## Exercise aim
Every line holding "agent" should be copied from the records below.

[Source material Boundary: Start]

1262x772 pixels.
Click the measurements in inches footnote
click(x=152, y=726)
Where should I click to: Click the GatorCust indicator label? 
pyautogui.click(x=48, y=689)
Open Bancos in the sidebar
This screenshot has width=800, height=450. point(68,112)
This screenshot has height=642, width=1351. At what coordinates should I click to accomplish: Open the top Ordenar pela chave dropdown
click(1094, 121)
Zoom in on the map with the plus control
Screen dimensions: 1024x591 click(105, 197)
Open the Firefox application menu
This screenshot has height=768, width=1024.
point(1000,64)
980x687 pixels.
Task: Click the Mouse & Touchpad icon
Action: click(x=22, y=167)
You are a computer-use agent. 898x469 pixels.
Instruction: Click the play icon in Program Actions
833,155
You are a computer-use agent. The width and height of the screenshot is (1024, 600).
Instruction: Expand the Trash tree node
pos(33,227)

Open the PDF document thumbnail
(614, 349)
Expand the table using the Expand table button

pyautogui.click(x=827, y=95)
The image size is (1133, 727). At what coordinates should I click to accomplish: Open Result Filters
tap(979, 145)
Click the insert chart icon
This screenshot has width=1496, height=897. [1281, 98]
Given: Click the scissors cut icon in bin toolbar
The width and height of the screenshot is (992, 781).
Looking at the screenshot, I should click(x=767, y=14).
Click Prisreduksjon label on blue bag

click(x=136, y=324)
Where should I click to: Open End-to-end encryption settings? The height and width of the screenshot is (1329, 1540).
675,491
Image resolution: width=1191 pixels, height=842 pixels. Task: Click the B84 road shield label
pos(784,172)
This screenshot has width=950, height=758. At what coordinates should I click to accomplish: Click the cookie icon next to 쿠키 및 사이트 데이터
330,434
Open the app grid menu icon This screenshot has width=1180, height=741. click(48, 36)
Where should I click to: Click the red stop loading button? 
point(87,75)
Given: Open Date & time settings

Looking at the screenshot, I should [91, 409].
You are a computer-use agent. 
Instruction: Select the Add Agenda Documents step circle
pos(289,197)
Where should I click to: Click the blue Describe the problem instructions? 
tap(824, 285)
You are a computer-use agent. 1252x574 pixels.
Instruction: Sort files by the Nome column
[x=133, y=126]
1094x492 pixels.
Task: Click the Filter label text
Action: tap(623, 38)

[Source material Boundary: End]

## Reply
You are a computer-use agent. 898x469 pixels.
You are a computer-use agent. The width and height of the screenshot is (1024, 600).
You are a computer-use agent. 
You are a computer-use agent. 1252x574 pixels.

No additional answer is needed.